**Data shown:**
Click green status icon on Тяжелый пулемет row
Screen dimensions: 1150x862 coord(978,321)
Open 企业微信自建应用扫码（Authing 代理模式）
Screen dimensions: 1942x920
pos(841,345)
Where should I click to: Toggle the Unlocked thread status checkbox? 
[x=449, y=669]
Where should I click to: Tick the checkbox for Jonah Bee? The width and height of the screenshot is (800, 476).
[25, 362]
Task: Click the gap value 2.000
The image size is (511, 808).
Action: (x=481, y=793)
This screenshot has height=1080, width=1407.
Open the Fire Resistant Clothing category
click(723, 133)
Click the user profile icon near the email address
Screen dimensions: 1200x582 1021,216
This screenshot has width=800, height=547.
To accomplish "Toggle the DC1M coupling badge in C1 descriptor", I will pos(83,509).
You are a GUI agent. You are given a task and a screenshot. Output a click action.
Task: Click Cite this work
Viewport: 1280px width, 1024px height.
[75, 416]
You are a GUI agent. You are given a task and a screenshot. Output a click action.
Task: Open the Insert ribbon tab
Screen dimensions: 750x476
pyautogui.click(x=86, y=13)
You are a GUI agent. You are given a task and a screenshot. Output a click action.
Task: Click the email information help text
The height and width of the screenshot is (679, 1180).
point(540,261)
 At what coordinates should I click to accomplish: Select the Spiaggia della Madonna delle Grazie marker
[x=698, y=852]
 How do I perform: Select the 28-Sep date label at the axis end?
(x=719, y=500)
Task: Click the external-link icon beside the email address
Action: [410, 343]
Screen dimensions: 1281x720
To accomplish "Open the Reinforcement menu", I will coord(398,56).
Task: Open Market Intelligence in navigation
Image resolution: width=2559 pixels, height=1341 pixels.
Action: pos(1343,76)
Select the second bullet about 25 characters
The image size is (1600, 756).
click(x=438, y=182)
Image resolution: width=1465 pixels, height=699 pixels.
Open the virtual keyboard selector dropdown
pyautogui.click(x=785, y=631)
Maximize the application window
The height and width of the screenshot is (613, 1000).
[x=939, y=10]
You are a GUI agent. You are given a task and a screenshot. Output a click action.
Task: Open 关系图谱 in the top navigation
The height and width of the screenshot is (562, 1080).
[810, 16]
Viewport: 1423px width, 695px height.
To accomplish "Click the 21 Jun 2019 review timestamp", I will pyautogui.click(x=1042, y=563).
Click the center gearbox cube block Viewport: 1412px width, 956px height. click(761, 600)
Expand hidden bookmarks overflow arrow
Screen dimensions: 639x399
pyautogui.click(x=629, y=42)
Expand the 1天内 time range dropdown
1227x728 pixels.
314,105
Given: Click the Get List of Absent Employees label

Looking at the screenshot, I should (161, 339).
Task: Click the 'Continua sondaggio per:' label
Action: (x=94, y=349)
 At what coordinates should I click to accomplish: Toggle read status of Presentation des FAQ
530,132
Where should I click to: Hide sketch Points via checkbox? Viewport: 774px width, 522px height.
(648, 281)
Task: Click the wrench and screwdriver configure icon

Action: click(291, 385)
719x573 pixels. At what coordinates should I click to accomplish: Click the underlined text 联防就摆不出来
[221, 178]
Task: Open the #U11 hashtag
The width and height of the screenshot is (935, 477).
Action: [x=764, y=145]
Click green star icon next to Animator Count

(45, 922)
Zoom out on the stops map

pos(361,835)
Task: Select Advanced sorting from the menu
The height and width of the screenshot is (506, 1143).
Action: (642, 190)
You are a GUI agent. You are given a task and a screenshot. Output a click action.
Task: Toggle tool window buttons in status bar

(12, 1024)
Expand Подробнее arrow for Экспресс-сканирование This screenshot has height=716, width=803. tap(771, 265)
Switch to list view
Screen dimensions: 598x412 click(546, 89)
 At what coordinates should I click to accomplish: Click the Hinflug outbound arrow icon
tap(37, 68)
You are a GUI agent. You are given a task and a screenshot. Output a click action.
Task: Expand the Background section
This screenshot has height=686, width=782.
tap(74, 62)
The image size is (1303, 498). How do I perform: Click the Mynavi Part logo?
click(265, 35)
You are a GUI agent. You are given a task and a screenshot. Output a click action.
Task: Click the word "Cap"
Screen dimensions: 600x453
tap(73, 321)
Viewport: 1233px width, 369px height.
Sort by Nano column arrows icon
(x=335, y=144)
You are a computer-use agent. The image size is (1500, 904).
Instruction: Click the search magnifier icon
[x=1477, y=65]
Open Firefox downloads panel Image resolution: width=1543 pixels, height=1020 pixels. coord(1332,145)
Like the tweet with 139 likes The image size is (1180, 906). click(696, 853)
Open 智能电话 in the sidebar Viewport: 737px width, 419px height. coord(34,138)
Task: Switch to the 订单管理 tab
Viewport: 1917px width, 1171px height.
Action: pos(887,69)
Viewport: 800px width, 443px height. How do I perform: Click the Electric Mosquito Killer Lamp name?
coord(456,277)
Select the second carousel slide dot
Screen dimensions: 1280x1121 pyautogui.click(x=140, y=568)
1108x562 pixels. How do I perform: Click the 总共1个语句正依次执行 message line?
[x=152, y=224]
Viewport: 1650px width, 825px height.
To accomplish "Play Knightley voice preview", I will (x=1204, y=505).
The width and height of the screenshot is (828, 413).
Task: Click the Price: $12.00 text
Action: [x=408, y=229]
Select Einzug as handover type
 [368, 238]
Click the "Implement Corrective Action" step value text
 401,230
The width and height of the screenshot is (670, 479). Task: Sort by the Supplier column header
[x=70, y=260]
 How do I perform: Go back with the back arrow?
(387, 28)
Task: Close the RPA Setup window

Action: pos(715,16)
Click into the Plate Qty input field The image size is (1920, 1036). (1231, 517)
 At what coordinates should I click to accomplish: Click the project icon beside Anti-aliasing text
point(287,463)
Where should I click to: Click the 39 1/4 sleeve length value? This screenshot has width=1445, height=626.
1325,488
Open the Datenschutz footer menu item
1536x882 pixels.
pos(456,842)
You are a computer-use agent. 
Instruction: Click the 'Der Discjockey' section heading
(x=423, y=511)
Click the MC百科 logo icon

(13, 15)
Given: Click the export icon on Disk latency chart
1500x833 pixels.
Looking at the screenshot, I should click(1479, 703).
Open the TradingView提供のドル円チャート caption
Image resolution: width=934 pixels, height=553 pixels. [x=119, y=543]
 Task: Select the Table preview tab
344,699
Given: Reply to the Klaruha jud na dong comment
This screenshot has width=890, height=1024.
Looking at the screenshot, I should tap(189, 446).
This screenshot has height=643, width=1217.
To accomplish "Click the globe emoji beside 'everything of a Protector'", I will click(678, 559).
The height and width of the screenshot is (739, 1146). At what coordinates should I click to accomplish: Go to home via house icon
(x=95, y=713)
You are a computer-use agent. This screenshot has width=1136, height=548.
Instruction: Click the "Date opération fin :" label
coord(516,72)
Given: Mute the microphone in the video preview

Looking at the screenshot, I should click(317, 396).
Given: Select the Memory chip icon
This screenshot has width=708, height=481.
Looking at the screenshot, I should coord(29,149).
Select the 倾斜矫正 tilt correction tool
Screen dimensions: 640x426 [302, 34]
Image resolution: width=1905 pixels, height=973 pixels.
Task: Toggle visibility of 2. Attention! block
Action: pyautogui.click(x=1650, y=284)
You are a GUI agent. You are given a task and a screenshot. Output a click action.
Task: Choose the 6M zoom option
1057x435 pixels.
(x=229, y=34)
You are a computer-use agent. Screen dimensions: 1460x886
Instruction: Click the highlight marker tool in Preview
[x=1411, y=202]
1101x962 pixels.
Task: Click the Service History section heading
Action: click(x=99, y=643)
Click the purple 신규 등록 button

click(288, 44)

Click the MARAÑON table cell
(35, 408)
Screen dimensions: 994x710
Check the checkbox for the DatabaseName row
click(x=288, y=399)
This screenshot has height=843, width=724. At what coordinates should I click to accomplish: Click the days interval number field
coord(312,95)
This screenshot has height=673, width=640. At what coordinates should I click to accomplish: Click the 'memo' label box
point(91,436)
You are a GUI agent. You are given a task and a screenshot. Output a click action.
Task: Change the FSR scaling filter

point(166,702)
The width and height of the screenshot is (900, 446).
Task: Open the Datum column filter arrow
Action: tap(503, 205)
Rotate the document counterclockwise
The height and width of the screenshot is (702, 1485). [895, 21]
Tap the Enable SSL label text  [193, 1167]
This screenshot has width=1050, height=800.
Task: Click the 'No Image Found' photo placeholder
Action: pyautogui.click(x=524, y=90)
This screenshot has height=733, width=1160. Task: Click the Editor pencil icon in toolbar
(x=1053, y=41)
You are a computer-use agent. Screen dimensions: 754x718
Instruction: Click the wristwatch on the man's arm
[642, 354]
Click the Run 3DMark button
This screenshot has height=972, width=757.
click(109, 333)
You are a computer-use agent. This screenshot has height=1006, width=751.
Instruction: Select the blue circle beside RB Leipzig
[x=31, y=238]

**Problem to solve:**
Find every line in the records above that contains the word "menu", and copy each one.

**Your solution:**
To accomplish "Open the Reinforcement menu", I will coord(398,56).
Task: Select Advanced sorting from the menu
Open the Datenschutz footer menu item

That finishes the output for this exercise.